I was supposed to fix the weather damage to my halloween decorations this morning after I missed yesterday recovering from locking myself out of my home. now this morning is gone and I have to get ready for a halloween folk and english dance this afternoon. Lennart, sorry you responded so quickly you did not see my retraction, though most of your response is disquieting. I am running a debian based system, and IIRC, gnome (though this ignorant person thought gnome was the display manager and not related to whatever would cause the selection of automounter. maybe (washing my mouth/keyboard out with soap) there is something to apple and locking everything down to make all systems perform the same. as you have seen by now, I was aware of linux having to catch up and retro develop drivers. <pre>--Carey</pre>
On 10/27/2024 9:42 AM CDT Lennart Sorensen <lsorense@csclub.uwaterloo.ca> wrote:
On Sun, Oct 27, 2024 at 08:07:04AM -0500, CAREY SCHUG wrote:
Thank you again Lennart, this ignorant mainframer is slowly being dragged kicking and screaming into the modern age.
Did IBM mainframes ever get around to using ascii or are they still ebdbic?
1. Linux (the whole thing, not the kernal) should handle random hardware as well as any major competitiors, at least windows and IOS.
...
Now for the automounting, certainly some systems will, some won't. https://superuser.com/questions/1775441/usb-stick-without-partition-maybe-bu... says Debian running gnome automounted a USB drive without partitions for them. A beaglebone running Debian but not gnome did not. So it depends on the automounter being used whether it supports recognizing and mounting unpartitioned drives that are inserted.

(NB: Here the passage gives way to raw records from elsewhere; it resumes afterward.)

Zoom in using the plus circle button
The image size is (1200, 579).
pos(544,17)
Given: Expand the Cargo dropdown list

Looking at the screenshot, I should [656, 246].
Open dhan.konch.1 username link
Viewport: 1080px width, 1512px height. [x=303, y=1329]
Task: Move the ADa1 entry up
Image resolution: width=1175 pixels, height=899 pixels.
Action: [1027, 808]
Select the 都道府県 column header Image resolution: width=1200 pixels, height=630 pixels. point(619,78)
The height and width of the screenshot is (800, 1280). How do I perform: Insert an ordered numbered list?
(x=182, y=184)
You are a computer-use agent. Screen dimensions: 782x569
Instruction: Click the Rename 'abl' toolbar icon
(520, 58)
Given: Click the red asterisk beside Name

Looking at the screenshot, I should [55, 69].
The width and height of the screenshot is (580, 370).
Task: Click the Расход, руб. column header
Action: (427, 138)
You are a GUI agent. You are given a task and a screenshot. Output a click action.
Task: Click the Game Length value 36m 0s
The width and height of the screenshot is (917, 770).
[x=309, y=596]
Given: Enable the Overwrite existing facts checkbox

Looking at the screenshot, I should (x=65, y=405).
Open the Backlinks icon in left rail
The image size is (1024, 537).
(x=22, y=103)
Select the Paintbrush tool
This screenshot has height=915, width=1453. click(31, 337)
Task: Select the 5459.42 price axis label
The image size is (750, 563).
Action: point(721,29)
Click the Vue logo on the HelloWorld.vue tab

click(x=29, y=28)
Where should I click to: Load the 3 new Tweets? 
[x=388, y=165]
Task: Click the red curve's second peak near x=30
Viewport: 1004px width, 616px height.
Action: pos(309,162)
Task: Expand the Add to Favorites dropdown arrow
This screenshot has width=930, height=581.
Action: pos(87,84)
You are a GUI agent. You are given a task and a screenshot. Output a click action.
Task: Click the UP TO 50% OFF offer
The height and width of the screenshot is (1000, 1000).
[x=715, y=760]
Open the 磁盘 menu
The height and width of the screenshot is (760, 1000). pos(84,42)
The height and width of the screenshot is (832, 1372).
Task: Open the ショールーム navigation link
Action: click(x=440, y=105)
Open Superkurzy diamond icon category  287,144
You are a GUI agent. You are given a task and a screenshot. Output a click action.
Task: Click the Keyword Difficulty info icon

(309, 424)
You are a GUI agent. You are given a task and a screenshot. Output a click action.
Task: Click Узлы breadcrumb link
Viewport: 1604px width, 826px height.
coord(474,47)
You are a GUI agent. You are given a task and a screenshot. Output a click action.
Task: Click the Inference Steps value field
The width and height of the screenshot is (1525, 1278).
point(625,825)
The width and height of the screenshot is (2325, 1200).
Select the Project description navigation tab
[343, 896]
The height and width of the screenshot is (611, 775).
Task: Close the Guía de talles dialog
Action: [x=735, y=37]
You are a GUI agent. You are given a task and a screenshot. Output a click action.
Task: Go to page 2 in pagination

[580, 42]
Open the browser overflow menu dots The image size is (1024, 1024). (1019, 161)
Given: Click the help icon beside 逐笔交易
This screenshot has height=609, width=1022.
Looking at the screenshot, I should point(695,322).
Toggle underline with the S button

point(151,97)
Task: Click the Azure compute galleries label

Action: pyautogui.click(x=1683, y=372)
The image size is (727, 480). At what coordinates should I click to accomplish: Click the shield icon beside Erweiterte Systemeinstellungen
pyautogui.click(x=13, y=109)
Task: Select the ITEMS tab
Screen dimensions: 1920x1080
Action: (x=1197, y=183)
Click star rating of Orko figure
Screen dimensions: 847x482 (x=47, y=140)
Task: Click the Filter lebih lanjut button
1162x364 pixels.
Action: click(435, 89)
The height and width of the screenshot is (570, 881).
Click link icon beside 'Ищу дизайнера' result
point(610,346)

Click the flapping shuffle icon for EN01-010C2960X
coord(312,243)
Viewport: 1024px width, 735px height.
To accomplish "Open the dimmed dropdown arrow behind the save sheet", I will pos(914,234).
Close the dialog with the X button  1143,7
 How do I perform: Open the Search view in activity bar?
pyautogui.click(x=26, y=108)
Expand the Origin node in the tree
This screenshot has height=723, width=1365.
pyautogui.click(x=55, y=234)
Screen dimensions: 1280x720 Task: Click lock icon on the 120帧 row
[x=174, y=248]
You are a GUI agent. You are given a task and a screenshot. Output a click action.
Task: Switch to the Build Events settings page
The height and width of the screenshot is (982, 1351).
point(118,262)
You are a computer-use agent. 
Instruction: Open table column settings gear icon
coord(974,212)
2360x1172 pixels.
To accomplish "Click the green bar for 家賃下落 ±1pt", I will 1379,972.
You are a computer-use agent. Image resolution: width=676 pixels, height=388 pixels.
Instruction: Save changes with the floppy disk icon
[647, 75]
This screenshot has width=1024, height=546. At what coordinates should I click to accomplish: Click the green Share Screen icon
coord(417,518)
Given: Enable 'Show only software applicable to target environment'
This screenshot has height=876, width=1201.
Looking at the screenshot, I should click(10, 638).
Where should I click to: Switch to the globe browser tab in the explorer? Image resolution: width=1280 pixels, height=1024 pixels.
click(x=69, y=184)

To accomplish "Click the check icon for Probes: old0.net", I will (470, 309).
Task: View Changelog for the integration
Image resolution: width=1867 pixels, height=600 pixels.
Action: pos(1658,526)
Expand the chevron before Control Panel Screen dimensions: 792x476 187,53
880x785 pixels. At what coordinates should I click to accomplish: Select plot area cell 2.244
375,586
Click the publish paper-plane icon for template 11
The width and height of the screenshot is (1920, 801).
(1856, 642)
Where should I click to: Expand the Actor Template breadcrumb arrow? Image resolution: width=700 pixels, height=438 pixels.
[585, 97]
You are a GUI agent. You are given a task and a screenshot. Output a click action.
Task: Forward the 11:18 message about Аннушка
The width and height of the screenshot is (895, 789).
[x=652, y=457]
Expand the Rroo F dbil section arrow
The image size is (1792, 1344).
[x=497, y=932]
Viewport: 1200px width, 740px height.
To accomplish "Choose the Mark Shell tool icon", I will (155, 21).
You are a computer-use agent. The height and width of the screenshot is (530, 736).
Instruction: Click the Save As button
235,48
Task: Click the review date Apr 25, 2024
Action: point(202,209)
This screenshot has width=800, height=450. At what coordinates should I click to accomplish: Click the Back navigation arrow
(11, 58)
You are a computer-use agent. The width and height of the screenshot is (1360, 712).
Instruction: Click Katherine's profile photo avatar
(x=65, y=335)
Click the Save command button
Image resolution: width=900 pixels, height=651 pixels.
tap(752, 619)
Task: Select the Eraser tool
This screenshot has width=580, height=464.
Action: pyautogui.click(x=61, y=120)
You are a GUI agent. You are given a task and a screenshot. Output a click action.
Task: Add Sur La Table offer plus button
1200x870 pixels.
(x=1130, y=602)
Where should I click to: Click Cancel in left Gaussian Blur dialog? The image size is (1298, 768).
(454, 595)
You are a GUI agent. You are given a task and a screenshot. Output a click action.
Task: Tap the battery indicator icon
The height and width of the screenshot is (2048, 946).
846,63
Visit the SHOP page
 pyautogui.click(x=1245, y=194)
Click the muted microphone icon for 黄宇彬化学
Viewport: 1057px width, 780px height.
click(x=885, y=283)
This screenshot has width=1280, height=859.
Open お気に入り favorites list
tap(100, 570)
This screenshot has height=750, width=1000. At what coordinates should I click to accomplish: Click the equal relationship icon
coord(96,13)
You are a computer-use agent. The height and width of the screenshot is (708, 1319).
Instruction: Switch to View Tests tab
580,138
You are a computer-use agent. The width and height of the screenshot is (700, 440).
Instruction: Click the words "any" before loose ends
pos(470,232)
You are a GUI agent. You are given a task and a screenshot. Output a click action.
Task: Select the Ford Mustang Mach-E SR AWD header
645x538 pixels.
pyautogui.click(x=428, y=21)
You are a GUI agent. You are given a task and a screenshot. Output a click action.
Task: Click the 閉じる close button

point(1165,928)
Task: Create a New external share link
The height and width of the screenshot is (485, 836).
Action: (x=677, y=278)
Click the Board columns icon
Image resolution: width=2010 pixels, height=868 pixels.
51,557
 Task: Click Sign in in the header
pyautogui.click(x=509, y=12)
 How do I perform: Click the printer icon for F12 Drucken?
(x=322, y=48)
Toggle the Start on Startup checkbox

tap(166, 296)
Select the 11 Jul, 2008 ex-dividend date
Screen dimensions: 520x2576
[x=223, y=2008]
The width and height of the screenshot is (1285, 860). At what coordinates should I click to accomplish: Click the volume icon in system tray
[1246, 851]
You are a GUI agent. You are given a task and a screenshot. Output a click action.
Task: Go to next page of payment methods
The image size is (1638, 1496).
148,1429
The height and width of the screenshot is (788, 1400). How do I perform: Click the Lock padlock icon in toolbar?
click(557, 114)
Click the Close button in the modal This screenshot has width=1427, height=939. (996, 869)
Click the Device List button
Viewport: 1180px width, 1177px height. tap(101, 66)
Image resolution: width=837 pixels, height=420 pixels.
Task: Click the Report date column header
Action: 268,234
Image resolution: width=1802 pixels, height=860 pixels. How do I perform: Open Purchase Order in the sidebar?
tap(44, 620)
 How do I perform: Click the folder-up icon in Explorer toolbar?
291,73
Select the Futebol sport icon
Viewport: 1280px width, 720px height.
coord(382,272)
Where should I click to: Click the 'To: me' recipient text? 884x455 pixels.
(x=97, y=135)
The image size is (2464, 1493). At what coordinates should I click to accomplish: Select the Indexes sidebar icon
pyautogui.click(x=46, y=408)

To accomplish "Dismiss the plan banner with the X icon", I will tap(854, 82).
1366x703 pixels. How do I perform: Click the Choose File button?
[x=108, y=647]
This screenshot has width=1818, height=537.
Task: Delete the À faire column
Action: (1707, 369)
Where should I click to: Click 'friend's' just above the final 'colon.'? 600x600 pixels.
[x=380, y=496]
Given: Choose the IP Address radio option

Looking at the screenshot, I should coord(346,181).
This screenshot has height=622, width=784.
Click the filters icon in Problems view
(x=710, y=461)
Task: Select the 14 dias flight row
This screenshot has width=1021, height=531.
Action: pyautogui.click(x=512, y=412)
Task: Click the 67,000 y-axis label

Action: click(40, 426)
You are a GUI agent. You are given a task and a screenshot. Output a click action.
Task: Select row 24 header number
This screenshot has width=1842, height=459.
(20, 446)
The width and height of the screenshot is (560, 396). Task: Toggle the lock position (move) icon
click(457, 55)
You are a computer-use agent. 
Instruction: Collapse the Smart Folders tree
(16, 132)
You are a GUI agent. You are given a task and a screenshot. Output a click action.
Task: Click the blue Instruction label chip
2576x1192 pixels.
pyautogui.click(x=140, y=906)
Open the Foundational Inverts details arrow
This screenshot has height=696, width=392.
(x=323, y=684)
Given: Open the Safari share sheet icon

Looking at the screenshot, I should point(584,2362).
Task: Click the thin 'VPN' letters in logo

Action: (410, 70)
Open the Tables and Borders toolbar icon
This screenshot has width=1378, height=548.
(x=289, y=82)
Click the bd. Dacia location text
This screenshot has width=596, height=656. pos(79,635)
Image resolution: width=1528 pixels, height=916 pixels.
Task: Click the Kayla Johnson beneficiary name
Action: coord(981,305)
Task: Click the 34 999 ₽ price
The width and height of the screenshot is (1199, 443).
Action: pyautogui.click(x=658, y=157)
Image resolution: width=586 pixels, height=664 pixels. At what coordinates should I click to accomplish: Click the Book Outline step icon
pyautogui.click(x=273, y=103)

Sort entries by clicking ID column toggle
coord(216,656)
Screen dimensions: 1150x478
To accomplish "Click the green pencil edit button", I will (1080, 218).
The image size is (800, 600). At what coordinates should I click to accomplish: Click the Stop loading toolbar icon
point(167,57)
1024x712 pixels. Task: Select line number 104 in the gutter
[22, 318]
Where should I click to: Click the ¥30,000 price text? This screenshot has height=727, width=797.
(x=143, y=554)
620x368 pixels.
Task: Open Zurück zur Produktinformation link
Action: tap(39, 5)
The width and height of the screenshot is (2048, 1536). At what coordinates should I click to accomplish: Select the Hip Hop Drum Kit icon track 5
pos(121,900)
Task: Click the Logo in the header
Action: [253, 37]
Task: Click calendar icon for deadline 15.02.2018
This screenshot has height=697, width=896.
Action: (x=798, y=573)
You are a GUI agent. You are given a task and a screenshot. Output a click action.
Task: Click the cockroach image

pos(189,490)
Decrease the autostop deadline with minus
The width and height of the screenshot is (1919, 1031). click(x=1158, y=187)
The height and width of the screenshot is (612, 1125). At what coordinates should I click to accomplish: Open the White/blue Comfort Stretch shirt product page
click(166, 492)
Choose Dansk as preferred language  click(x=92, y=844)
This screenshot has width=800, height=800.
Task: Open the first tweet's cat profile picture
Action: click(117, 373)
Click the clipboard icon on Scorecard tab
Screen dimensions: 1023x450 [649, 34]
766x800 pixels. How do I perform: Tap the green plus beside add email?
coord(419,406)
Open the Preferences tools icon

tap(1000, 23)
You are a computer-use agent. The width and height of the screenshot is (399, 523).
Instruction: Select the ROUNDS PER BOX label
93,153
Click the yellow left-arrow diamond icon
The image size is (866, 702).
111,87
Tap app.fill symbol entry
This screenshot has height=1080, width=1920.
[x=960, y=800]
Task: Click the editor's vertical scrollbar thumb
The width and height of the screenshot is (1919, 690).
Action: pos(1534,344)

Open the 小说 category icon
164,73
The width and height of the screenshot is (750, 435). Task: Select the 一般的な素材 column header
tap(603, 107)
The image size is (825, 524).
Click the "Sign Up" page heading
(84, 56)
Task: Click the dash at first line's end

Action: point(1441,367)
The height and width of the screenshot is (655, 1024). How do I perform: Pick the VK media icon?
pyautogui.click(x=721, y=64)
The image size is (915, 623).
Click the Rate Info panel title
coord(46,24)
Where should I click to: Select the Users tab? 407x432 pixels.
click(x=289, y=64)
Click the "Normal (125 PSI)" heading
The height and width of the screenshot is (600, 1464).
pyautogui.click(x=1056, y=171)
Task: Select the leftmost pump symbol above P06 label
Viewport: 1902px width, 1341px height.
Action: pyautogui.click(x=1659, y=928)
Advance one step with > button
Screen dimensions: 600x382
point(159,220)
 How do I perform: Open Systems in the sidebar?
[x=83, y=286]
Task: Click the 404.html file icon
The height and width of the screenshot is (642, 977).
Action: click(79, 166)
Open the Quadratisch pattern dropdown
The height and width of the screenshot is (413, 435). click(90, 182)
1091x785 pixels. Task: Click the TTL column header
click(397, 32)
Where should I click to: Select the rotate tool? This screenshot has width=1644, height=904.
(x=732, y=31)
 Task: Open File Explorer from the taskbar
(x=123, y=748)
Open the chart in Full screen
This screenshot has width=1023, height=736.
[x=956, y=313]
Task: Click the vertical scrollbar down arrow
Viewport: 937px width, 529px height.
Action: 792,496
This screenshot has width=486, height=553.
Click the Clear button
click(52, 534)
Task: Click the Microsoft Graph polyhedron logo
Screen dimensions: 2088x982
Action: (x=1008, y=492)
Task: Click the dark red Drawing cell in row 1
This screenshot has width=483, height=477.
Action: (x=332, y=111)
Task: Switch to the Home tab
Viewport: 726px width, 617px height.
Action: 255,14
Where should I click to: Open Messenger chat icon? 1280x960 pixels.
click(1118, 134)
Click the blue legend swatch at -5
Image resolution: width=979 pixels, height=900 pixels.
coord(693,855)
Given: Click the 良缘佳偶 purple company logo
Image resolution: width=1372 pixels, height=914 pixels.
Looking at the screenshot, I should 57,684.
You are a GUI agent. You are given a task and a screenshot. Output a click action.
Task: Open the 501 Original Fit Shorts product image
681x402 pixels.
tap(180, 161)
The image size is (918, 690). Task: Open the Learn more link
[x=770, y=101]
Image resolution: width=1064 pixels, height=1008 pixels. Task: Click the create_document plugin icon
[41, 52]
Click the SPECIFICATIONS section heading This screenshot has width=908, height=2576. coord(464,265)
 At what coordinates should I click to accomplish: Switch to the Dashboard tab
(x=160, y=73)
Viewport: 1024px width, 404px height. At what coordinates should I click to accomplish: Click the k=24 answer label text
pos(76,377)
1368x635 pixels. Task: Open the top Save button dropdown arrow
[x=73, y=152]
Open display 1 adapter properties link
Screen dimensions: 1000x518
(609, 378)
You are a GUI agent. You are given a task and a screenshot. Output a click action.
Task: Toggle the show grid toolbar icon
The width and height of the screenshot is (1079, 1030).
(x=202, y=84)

Interestingly it also appears in that post that parted does in fact recognize a drive with just a filesystem. Of course gparted is not parted, it's a gui wrapper around parted and some other utilities. Perhaps gparted just failed to implement support for something parted already did. Or it is a question of the version of parted. Older parted did filesystem stuff, and they decided to remove all that in 3.x releases. Seems someone decided that parted should not do filesystem stuff, only partition stuff.